Fraudulent Blogspot page where victims are asked to share a link to the survey with their WhatsApp contacts
In addition to registering fake pages that mimic the websites of well-known brands, the scammers use Blogspot as a data storage space or a content delivery network (CDN) to store media content and webpage code. In some cases, such data is uploaded to individual domains, which allows the fraudsters to save on hosting services.

The scammers can also use Blogspot as a link shortening service and redirect users to fraudulent domains. Search engines consider such links safe and do not show any warnings about the website being potentially dangerous.

It is difficult to detect the page from which visitors are redirected, especially when it comes to regular users, because the redirection is instant and users simply do not notice that they have been redirected.
How fraudulent Blogspot pages work
Attack attribution
Finding links between elements of the fraudster group's infrastructure is relatively easy. In addition to identical names (51.9% of the profiles had "od.company" in their names), the registered accounts interlink each other and use the same servers, groups of domains, and links for sharing on WhatsApp. All the above factors mean that it is highly likely that the profiles belong to a single threat group.

The diagram below shows a high-level example of grouping these accounts by traffic source, Google statistics, and connections between domains.
The threat group uses more than 100 accounts, and that number keeps growing. For instance, over the first six months of this year, we have observed a 54% surge in the number of pages on these accounts. The earliest accounts related to the threat group were registered in 2013, which is surprising because fraudulent pages are usually active for no longer than a few months. Yet this group has been operating for at least six years.
In addition to Blogspot, the threat group uses many other tools, including social media ads and mass messaging in messaging apps.
How to avoid falling victim to fraud
  1. Be cautious while following links that allegedly lead to the website of a specific company, a celebrity or a state agency and trust links from the official resources only — verified accounts on social media or messengers.

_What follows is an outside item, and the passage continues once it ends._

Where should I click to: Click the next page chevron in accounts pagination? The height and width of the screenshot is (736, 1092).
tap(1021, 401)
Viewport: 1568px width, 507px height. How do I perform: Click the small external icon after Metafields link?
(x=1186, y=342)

  2. Enter confidential data and bank card details on trusted websites only.
  3. When visiting links relating to offers by companies shared in messaging apps or on social media, check the domain names. Fraudsters usually use domain names that sound similar to brand names.
  4. Verify the information about promotions and giveaways on the official accounts of brands, state agencies or celebrities.

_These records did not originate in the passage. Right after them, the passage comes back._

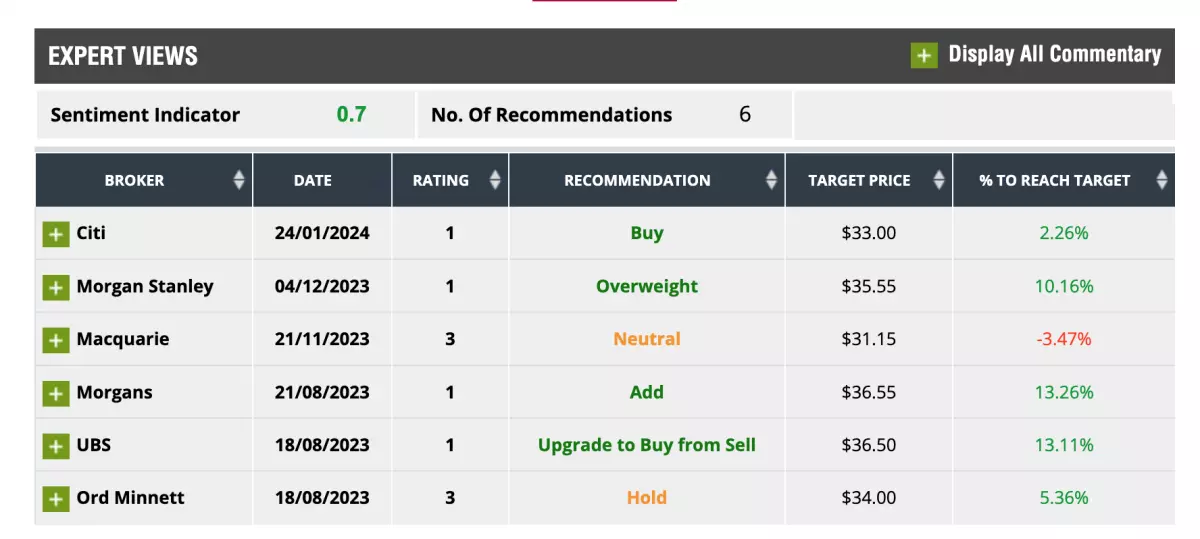1200x539 pixels.
Task: Expand the Citi broker commentary plus icon
Action: (x=56, y=235)
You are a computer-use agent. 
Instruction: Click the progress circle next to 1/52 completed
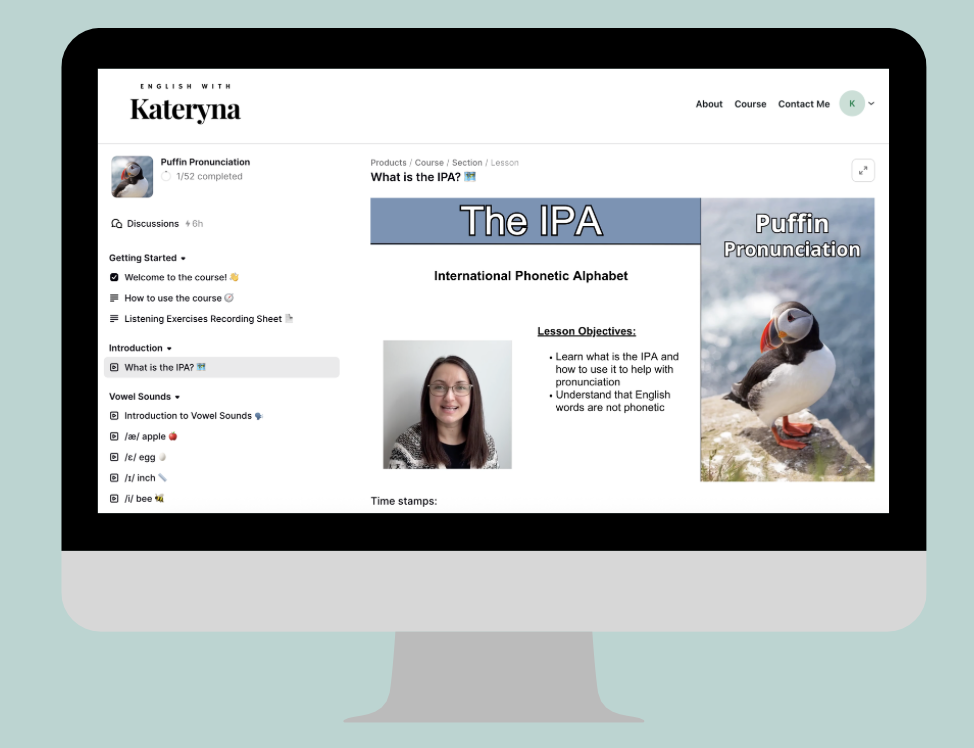click(x=166, y=177)
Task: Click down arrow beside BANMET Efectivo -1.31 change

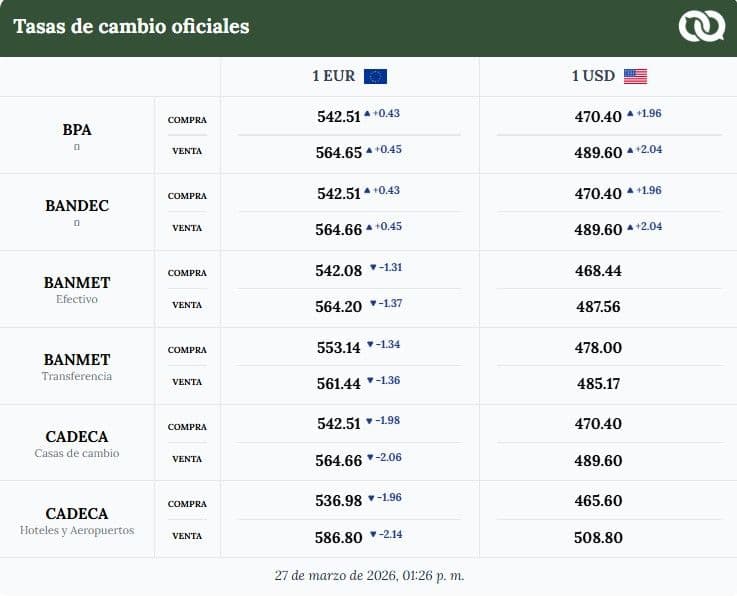Action: tap(373, 267)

Recommendation for rightsholders
  1. Monitor and analyze complaints of the company's customers who fell victim to scammers.
  2. Monitor online resources to promptly detect the illegal use of the company's name or trademark.
  3. To prevent the illegal use of your intellectual property assets, use Digital Risk Protection (DRP) solutions that help promptly detect threats to a specific brand in the online space and then send them for blockage.